Pilot plant setting up in research park

From The Observer,  www.theobserver.ca

The head of KmX Corporation says the pilot plant it’s starting could lead to a commercial scale operation in Sarnia.

Isaac Gaon, chief executive officer of Oakville-based KmX, said the company began setting up a one-ton pilot plant more than a month ago at the University of Western Ontario Research Park in Sarnia.

“Hopefully, if everything goes successfully, we’ll be staying in Sarnia but will be moving to a much larger location,” he said.

The pilot plant is scheduled to be commissioned at the end of August and producing biobutanol by the middle or late September, Gaon said.

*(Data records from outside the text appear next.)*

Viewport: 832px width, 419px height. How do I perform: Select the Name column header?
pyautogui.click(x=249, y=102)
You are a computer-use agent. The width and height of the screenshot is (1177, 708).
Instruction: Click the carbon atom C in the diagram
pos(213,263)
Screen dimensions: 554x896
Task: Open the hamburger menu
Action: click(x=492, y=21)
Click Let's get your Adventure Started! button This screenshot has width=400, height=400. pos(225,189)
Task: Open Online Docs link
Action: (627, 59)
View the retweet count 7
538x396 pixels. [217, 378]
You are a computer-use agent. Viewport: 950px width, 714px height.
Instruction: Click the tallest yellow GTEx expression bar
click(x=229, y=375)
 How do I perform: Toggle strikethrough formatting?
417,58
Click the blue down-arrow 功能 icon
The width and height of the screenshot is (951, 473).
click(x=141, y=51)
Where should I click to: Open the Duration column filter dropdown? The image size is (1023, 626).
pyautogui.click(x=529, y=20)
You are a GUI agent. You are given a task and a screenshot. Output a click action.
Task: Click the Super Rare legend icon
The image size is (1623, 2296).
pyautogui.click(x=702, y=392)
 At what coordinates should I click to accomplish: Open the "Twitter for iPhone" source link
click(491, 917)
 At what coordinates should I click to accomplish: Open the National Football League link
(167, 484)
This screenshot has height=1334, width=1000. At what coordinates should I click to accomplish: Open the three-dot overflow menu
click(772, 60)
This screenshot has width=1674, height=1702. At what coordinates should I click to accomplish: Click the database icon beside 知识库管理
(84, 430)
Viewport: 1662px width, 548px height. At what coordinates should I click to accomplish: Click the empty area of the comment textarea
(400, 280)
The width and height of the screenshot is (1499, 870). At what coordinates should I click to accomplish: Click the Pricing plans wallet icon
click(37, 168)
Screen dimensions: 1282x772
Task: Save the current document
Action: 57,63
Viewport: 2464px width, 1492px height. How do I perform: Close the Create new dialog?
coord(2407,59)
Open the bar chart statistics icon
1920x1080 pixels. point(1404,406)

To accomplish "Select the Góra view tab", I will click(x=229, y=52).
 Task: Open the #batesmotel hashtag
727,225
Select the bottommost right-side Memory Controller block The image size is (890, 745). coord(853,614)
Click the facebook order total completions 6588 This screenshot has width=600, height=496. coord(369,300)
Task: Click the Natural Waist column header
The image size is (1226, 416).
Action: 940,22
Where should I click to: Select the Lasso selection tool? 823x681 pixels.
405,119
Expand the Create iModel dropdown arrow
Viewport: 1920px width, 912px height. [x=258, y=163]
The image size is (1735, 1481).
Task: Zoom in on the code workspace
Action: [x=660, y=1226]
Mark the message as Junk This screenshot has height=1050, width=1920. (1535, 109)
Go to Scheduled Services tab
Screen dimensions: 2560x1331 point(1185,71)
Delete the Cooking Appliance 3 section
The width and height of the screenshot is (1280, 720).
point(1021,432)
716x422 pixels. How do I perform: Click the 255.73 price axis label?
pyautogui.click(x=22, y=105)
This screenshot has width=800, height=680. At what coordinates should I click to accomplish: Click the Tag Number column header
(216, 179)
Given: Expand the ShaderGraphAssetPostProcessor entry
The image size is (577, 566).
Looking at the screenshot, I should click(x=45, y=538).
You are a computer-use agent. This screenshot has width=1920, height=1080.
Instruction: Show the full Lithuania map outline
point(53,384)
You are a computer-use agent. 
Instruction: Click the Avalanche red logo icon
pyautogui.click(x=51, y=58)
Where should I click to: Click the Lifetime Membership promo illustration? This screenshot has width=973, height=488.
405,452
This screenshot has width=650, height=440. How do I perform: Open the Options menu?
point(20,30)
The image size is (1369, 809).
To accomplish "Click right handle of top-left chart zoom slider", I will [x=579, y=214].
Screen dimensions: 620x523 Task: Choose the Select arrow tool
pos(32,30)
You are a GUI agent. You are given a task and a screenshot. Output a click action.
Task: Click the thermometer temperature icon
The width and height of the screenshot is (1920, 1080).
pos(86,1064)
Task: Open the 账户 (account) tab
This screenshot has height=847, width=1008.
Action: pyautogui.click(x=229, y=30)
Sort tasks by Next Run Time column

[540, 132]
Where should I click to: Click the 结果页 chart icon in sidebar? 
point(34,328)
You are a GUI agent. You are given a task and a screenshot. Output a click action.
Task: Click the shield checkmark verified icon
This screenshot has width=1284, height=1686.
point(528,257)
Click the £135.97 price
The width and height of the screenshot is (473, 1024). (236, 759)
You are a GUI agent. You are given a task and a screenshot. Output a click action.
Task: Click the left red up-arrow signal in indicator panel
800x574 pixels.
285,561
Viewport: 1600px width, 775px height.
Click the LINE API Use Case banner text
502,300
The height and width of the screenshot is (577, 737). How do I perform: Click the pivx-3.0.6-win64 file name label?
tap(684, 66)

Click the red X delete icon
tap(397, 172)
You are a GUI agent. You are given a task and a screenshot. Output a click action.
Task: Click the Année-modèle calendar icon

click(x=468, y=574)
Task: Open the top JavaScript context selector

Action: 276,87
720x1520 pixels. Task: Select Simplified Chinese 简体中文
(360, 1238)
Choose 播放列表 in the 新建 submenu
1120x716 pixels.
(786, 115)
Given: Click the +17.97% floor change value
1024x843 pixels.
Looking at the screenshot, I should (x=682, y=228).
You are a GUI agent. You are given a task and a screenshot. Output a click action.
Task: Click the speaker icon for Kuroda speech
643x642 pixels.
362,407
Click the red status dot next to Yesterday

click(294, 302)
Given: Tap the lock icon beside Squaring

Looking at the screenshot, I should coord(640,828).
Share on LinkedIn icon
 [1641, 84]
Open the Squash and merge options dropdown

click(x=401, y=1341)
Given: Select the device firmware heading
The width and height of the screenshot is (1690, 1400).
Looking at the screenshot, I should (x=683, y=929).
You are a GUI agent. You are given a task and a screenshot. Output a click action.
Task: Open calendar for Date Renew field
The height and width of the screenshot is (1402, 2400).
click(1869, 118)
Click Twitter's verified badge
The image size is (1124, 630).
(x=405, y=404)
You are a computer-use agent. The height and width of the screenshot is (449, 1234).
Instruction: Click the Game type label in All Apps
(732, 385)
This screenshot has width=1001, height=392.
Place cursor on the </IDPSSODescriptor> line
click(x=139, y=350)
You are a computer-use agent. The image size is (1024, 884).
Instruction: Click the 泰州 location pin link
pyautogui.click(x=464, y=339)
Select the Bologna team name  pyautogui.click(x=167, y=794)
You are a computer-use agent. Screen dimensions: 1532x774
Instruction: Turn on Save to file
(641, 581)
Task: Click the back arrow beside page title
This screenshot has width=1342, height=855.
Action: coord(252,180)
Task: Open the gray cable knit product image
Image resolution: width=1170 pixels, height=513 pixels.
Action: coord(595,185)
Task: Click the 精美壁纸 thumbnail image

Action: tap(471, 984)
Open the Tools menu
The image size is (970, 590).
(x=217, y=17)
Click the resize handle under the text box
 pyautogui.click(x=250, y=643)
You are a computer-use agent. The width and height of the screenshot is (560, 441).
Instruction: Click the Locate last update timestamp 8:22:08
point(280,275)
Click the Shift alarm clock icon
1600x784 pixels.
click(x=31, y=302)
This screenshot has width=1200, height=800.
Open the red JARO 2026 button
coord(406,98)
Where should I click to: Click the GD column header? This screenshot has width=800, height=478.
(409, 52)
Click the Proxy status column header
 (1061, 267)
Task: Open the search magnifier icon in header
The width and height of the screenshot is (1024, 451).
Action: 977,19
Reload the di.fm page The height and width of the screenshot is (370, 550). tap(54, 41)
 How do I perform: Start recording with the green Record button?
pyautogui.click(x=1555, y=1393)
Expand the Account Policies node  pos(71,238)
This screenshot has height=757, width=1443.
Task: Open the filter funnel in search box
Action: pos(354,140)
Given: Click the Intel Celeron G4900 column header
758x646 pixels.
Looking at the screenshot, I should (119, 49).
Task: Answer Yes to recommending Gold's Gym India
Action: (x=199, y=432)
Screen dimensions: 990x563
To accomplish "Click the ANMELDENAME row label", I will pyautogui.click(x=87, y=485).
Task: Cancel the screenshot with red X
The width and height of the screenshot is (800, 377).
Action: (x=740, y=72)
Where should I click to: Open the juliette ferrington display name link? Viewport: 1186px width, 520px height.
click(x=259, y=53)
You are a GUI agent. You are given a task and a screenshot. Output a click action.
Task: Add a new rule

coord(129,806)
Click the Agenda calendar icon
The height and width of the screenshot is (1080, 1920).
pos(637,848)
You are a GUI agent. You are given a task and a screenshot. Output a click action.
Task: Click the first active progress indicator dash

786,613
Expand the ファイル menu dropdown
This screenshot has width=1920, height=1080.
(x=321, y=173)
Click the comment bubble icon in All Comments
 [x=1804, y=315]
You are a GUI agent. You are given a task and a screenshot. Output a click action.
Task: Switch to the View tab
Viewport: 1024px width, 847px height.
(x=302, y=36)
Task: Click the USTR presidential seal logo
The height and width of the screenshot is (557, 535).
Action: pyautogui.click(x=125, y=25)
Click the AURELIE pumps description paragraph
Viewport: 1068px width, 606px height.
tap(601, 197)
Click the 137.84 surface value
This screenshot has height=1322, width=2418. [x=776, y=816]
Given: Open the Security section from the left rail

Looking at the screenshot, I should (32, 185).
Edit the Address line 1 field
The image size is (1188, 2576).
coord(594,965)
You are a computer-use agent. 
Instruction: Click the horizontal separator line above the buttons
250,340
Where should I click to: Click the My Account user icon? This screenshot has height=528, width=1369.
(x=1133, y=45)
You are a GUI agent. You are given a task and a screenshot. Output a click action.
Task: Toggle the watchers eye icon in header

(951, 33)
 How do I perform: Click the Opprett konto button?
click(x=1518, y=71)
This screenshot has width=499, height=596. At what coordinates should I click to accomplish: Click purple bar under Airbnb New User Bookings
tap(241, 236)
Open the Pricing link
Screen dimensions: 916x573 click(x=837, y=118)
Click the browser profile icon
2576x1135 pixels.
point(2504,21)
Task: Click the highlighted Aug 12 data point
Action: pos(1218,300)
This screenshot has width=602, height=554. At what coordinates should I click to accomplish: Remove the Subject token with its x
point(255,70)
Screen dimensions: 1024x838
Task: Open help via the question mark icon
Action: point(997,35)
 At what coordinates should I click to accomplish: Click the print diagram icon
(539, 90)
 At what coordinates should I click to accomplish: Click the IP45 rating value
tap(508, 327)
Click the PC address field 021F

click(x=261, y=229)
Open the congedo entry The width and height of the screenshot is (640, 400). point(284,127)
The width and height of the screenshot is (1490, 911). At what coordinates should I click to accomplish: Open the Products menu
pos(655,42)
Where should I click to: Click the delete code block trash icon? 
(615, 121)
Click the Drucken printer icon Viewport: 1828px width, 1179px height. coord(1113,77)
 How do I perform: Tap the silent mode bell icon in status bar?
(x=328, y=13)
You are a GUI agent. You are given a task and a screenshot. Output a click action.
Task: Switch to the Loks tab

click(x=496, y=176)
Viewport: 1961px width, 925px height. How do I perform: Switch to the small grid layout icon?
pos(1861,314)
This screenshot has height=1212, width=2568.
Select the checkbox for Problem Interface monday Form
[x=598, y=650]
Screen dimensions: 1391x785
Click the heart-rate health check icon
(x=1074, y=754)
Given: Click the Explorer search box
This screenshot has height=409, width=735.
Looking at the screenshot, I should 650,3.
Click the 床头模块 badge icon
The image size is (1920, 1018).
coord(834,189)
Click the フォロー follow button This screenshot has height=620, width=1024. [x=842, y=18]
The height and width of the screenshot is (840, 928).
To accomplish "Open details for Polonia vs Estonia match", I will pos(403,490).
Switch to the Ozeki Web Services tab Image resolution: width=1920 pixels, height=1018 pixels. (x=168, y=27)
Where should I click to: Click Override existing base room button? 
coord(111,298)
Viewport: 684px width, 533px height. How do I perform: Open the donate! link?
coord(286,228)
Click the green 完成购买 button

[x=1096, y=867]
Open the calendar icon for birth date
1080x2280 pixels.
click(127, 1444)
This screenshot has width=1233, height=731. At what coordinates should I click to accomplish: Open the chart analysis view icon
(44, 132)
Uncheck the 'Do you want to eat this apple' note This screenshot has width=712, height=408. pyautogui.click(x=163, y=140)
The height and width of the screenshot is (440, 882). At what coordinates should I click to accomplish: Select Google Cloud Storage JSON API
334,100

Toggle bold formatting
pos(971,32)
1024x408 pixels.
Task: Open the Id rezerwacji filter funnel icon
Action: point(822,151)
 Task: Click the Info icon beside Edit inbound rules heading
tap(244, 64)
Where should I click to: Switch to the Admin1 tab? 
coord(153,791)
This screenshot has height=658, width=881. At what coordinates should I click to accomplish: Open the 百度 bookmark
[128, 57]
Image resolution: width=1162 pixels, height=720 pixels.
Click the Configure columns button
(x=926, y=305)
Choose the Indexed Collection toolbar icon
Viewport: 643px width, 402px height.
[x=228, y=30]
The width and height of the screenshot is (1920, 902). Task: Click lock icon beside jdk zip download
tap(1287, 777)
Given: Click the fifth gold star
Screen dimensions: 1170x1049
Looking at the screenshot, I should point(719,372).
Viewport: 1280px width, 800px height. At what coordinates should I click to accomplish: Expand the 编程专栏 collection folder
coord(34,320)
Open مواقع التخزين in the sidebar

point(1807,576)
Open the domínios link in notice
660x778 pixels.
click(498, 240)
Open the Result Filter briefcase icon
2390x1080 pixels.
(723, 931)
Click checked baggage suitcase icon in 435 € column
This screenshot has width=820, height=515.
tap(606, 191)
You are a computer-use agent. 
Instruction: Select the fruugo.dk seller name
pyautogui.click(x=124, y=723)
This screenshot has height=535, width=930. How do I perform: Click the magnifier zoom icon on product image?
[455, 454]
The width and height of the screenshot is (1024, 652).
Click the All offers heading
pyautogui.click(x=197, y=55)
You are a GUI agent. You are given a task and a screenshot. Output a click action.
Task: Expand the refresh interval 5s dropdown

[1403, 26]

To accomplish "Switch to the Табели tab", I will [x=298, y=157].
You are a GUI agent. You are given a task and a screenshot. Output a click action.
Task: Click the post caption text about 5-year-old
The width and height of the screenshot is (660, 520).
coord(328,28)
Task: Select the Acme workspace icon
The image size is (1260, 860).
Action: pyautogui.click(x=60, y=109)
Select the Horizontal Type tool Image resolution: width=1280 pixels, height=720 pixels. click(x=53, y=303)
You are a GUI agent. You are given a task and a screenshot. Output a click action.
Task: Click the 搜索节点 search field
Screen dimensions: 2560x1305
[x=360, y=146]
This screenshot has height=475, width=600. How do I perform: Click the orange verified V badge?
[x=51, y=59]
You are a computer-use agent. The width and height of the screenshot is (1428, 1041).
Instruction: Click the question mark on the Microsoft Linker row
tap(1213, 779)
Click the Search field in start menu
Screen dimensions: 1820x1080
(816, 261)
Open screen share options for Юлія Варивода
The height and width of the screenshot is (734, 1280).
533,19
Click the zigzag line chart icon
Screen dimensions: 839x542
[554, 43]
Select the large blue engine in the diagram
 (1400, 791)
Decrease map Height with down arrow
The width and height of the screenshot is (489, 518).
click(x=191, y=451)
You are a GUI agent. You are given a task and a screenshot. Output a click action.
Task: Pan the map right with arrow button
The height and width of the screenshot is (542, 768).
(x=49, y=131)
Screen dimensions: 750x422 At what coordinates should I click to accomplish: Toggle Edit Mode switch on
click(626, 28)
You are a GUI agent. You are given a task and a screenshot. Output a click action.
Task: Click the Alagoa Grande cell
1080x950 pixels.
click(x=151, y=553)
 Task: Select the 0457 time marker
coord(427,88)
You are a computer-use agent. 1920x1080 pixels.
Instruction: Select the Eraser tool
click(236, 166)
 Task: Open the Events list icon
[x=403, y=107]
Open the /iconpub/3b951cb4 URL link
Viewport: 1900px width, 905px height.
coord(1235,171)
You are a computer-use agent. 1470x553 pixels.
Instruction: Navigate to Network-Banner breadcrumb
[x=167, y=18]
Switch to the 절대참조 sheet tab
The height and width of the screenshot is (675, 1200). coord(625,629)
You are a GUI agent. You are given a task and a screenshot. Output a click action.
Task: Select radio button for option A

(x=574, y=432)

Biobutanol has many uses, he said, including the manufacturing of rubber and plastic.

He said the company uses a novel process to break out sugar from bio-mass. Then, it ferments it and uses a membrane technology to separate water from the valuable biobutanol molecules.

The membrane technology acts “as a kind of magnet to the molecules,” he said, “saving a huge amount of energy.”

Once the pilot plant can verify what the company has seen in its laboratory in Oakville, “we believe that we will then be able to go to a much, much higher scale,” Gaon said.

The Sarnia pilot plant will also demonstrate production of cellulosic ethanol.

“Using our process,” Gaon said, “we’ll be able to do it much cheaper, much more efficiently and with much less complexity.”

About eight summer students and five supervisors are working now at the pilot plant.

“Once we go to the higher industrial, commercial level plant, it will be 10 times that number or more,” Gaon said.

The testing scheduled for the pilot plant is expected to be completed in a year, he said.

Gaon said the research park is “a great facility” that is relatively close to the company’s head office in Oakville.

But, he added, the main reason for choosing the site is that KmX has been looking at companies in Sarnia-Lambton “we would like to associate ourselves, where we believe our technology will be of great value.”

Paul Paolatto, acting executive director of the research park, said KmX is “one of our first notable industrial commercialization projects and we’re very, very excited to have them as part of the park.”

He added KmX “is an example of a company that offers a promising technology and a promising market opportunity that could generate economic value and social value in Sarnia and around the globe.”

Paolatto said Woodland Biofuels also has begun installing its earlier announced cellulosic ethanol pilot plant at the park.

“We’ve also secured our first Western researcher who will be spending the next four years in Sarnia on an exciting bio-mass conversion project,” Paolatto said.